由梨は、そのままの姿勢で動かなくなってしまった。
あ、ダメ、かな?
蛇口が閉められて。由梨が振り向く。
けど、俯いていて顔が見えない。
「何で、いきなり」
「うん。織音籠、これで何とかやっていける自信が付いた」
「自信なかったんだ」
「俺、一人なら、何とかなるだろうけど。由梨と結婚して、生活を作れるか、不安だったから」
「まっくんの、ばーか」
鼻が詰まったような声で、言われた。
プロポーズして、『馬鹿』って……。俺、どうしたらいいんだろ。
「自信、持てないままだったらどうするつもりよ」
「いつかは、って思ってたから、大丈夫」
「大丈夫、じゃないの。分かってる? 子供生むのに、女はリミットがあるのよ!」
そんなの、あるなんて。思いもしてなかった。
「……遅かった?」
ひざを曲げるようにして、うつむいたままの由梨の顔を覗き込む。真っ赤な顔で、目が潤んでいた。

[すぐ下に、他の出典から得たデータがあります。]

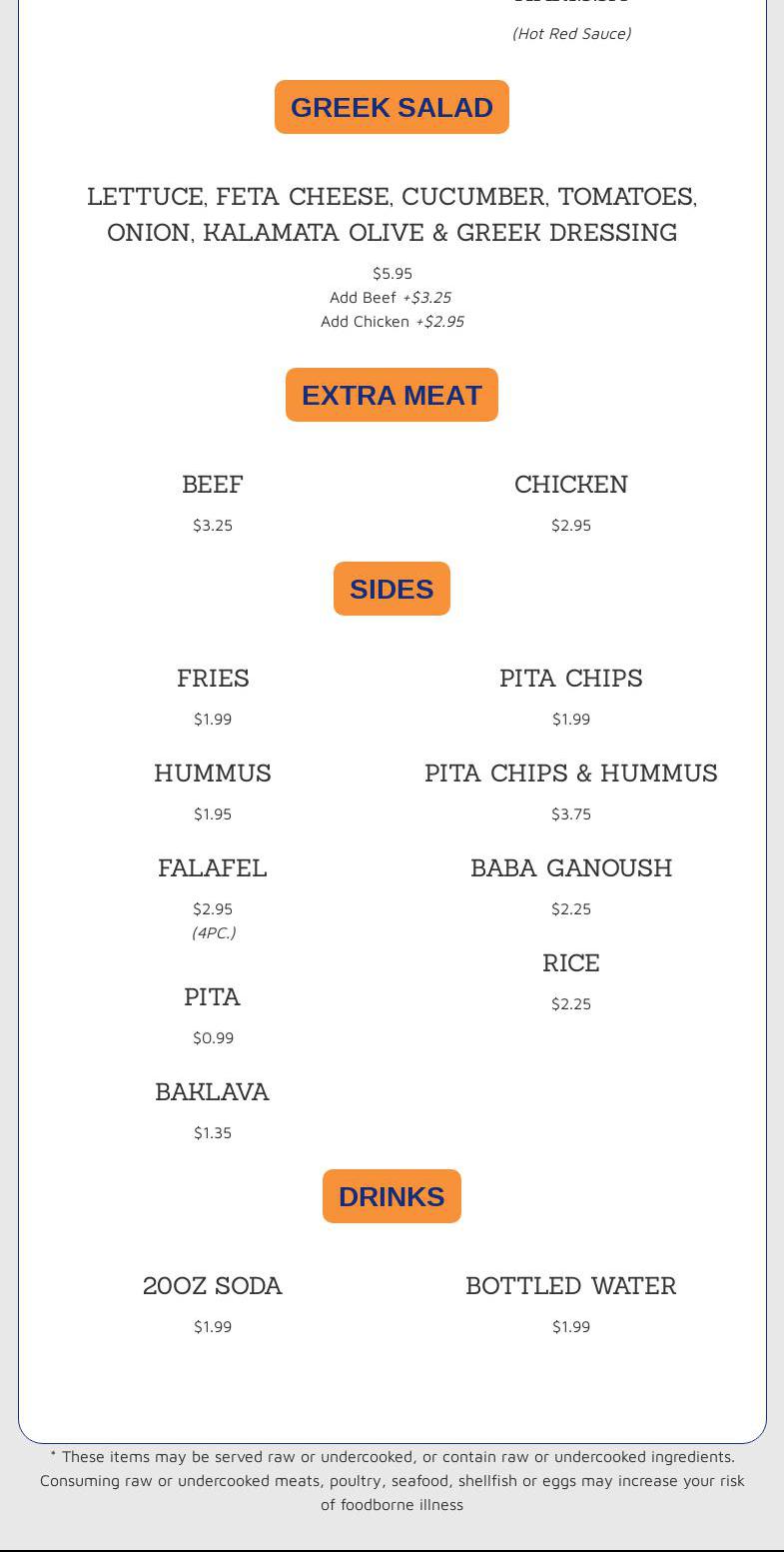Click the Baklava menu item
The width and height of the screenshot is (784, 1552).
click(213, 1092)
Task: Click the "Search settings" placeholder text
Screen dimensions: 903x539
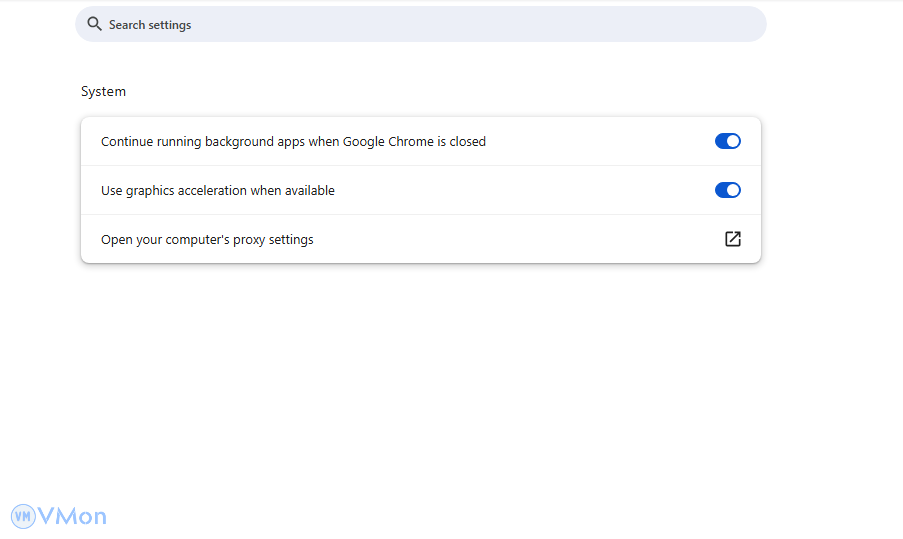Action: tap(150, 25)
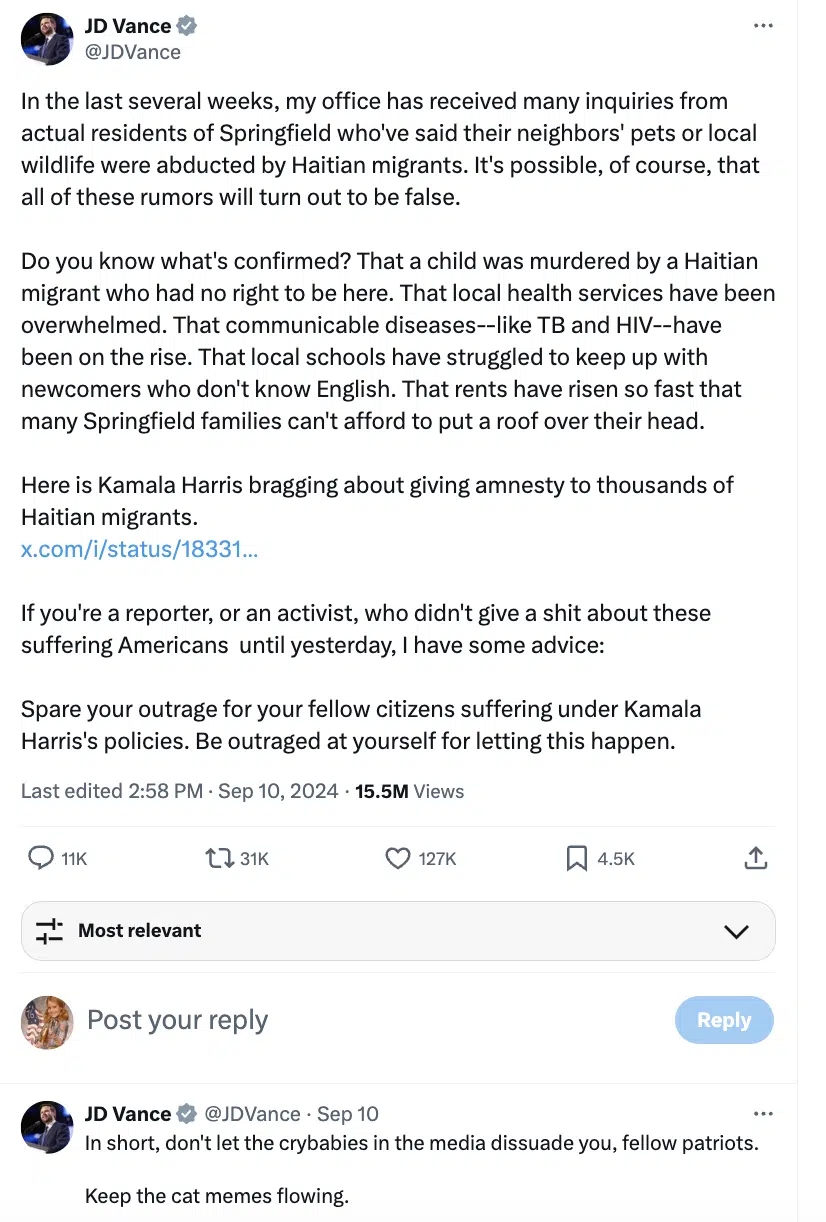Click JD Vance's avatar on the reply tweet
Image resolution: width=826 pixels, height=1222 pixels.
click(x=47, y=1127)
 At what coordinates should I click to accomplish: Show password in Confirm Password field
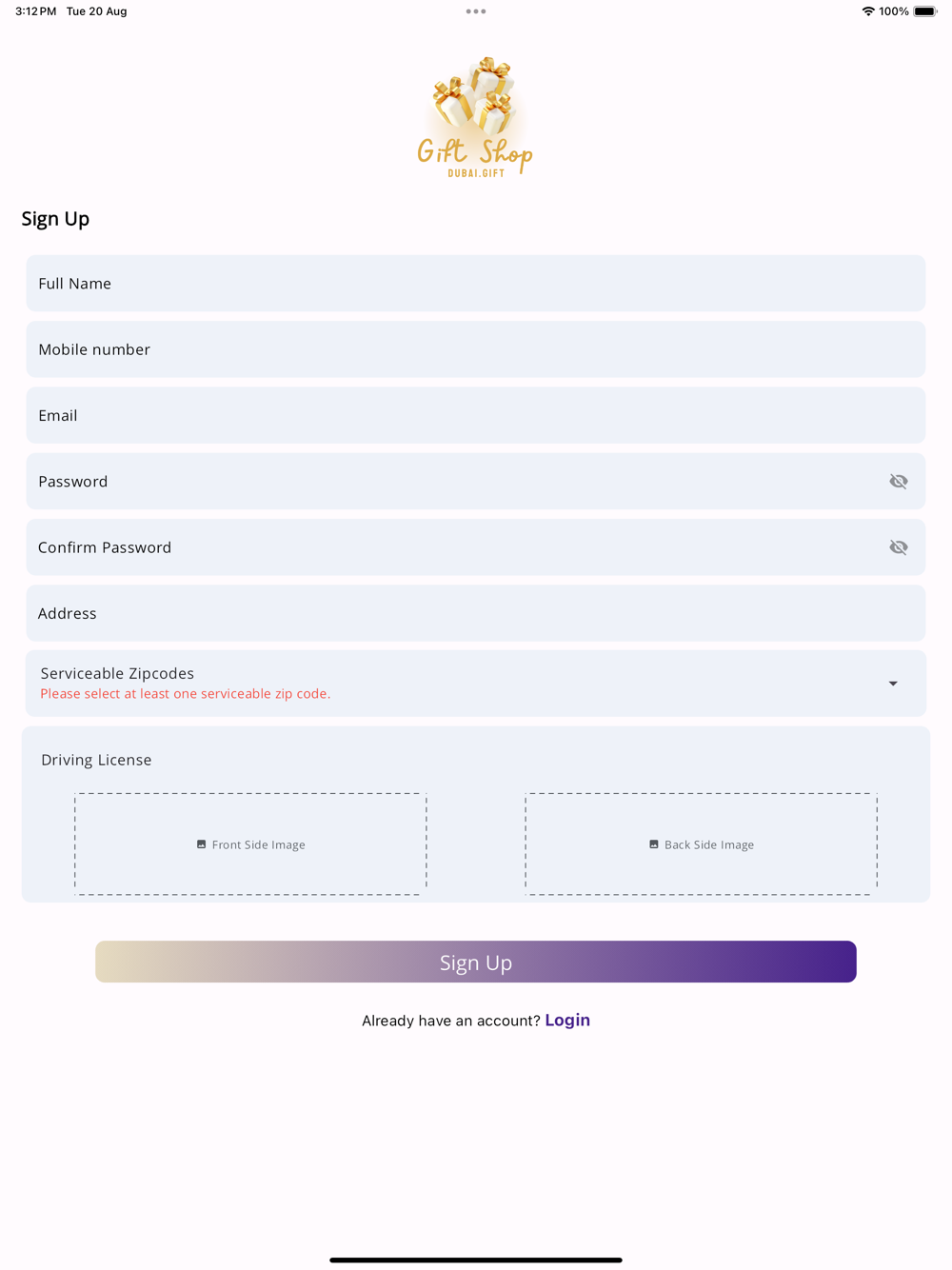(x=899, y=547)
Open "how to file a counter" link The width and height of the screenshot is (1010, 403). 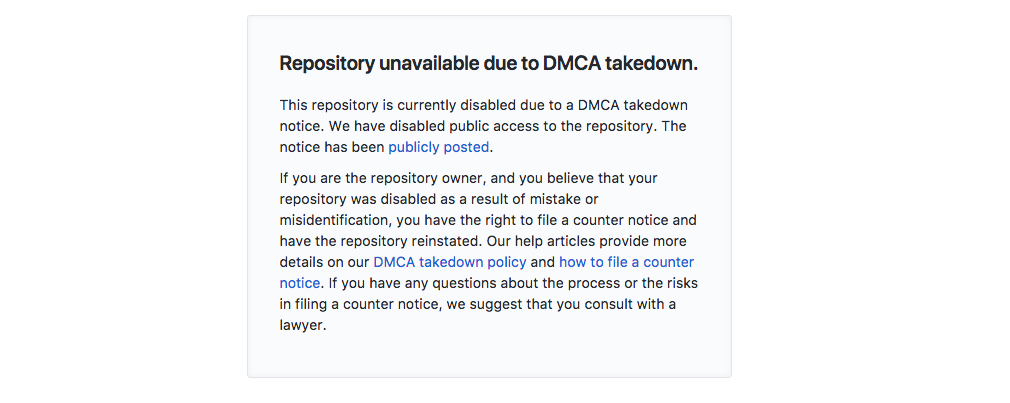click(x=626, y=262)
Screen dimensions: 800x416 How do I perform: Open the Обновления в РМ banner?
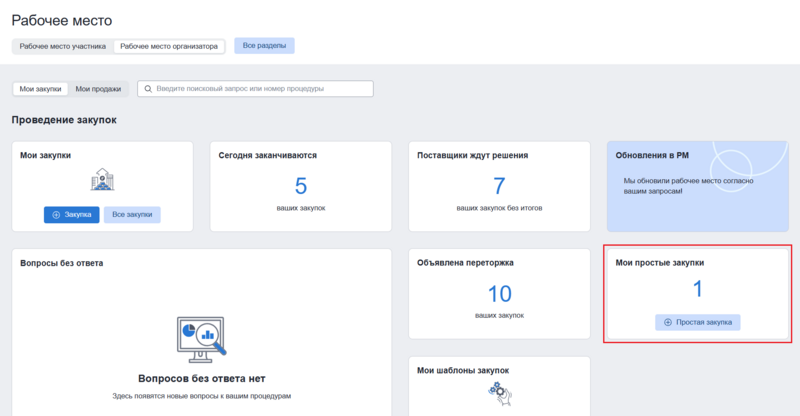pyautogui.click(x=697, y=186)
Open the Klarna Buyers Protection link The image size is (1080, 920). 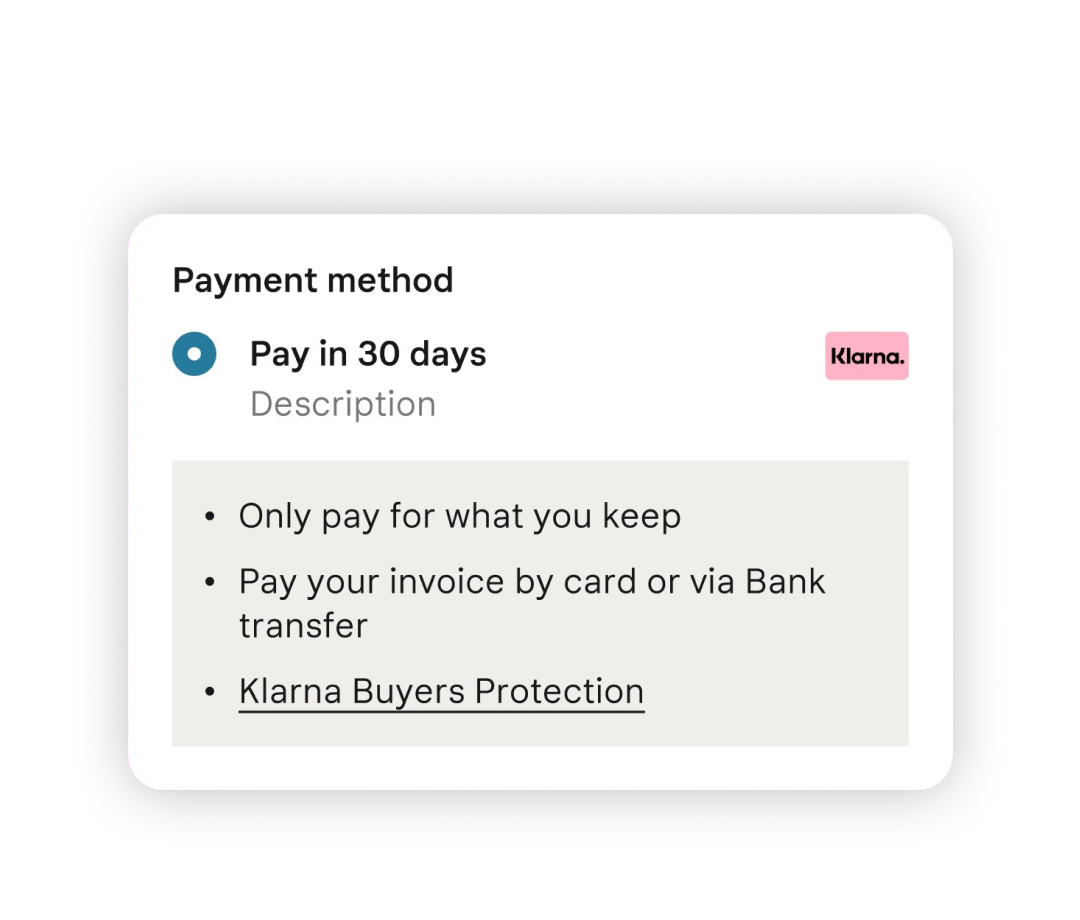point(442,691)
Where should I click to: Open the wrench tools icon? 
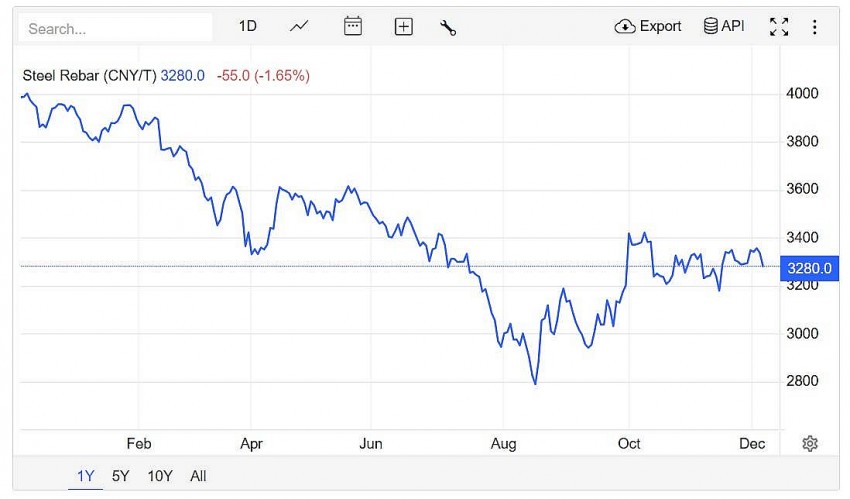(x=448, y=27)
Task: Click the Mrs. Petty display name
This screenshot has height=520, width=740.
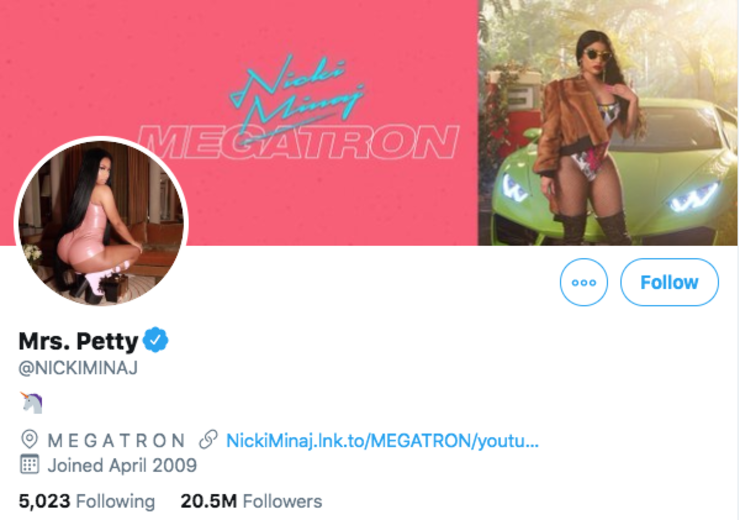Action: coord(78,340)
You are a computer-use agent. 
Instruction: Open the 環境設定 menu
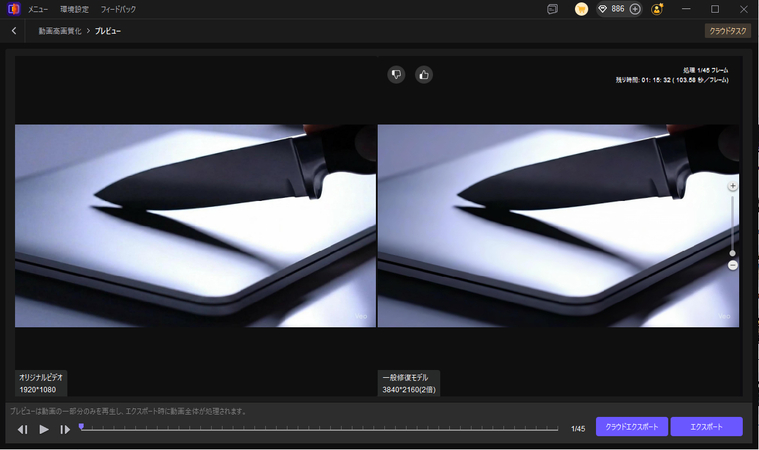tap(74, 9)
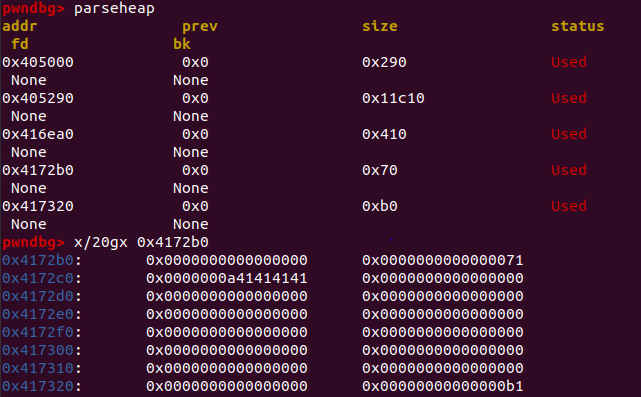Select the x/20gx 0x4172b0 command
641x397 pixels.
pos(141,242)
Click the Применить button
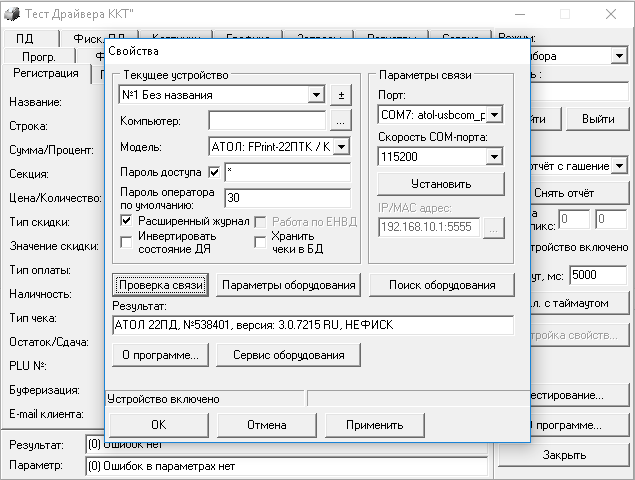 374,424
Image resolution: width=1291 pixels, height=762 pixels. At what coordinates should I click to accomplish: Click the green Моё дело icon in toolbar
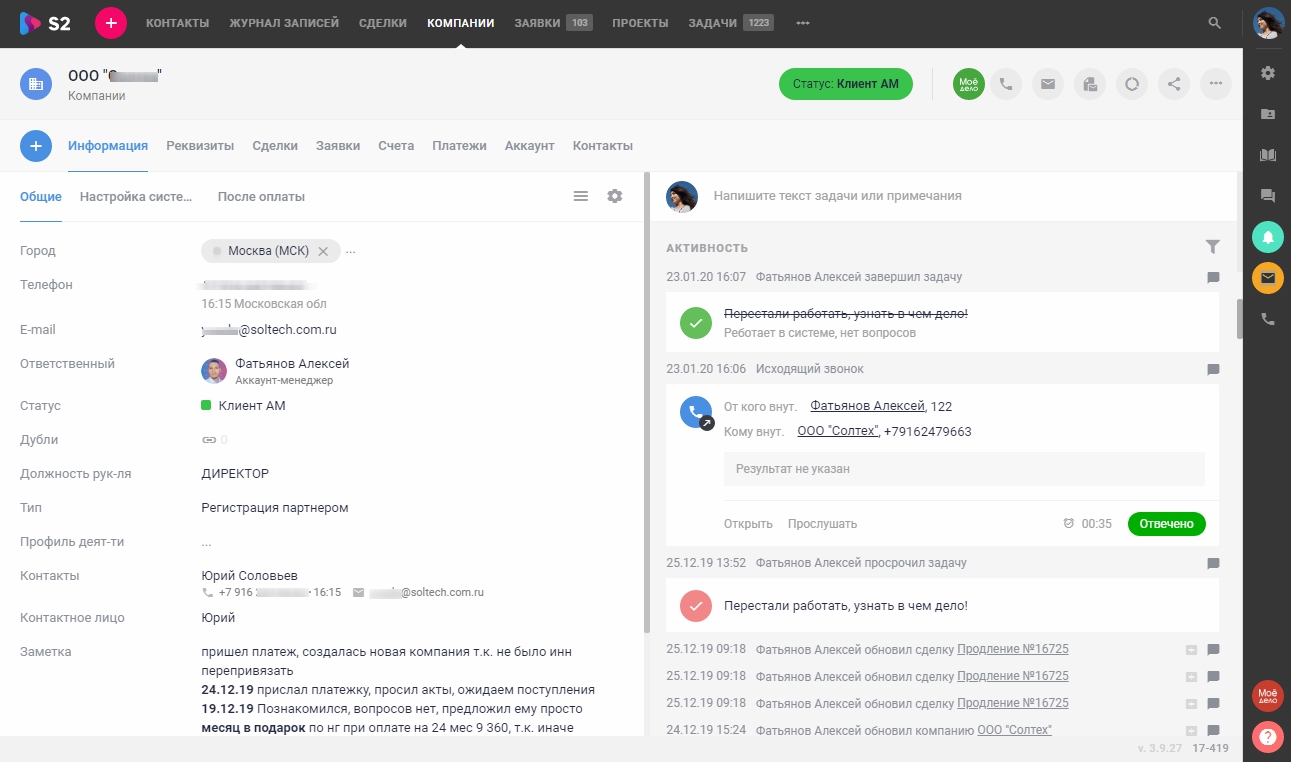[x=967, y=84]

リミットって、いったいいつ? 俺生んだとき、母さんは何歳だった?
「まだ、間に合うけど。でも、でも、”いつまでも”は待てなかったわよ!」
やっと顔を上げて。両手を握り締めて全身で、叫ぶ。
待てなかった? って?
「待てずに、どうする気?」
自分の声のトーンが、半音下がったのが分かった。
「どうしてやろうかしら」
”どうする”気だ?
「もっと、甲斐性のある男に乗り換える、とか?」
無い、よな? そんなこと。無い、よな? 無いって、言ってくれ。
「乗り換えて欲しいわけ?」
真っ赤な目で睨みつける由梨。
「そんなわけない。何年かかったか分かってるか。他のやつに譲るわけないだろ」
「何年、って。私のほうこそ、何年、待ったって思ってるのよ」
「……ごめん」
ポロリ、と、音を立てるように。日本人離れした、由梨の大きな目から涙がこぼれた。
その涙の一滴も、床に落ちないように。その涙を、俺にしみこませるように。
抱き寄せる。抱きしめる。
眼下に、あらわになっている彼女の耳に
大切な、三音を。
「ゆ・う・り」
背中に回された手が、シャツをつかんだのが分かった。
「音楽以外、何も判ってない俺だけど。一緒にいてくれるか?」
「まっくんが音楽以外判ってないのは、じゅーぶん知ってる」
くぐもった声が、抱きしめた胸を通して伝わる。
「夫にするには、やっぱり拙いかな?」
「どこがまずいのよ。世界一の人だわ」
「本当に?」
「ああー、もう。ご飯も食べない音楽馬鹿だけど。私の正しい名前も弱いところも、世界の誰よりも私の全てを知ってるのは、まっくんでしょうが!」
一息にそう叫んだ後。威勢のよさを拭い去るように、
「一緒にいて欲しいのは、私のほうよ。『ゆうり』って呼んで欲しいのは、まっくんだけだよ」
って、どこか幼く聞こえる声がつぶやく。
「よかった」
ほっとしたら、腕から力が抜ける。
それに合わせるように、由梨が顔を上げた。まだ湿っているその目を、覗き込む。
互いの顔が近づいて。
この十年、何度も重ねた唇が触れ合う。
「ご飯も水も睡眠も欲しいと思った事のない俺が、ずっと心の底から欲しかったのは、音楽と由梨。この二つだけだよ」
一世一代の、告白。
後にも先にも、もう無いぞ
なのに。由梨の返事はといえば。
「まっくんの、ばーか。生き物としての本能を捧げられても、音楽の神様だっていい迷惑よ」
って。
そうか。俺、そんなものを、”生け贄”にしてたのか。
だったら、もう。
由梨をこの手に掴むことに、躊躇は無い。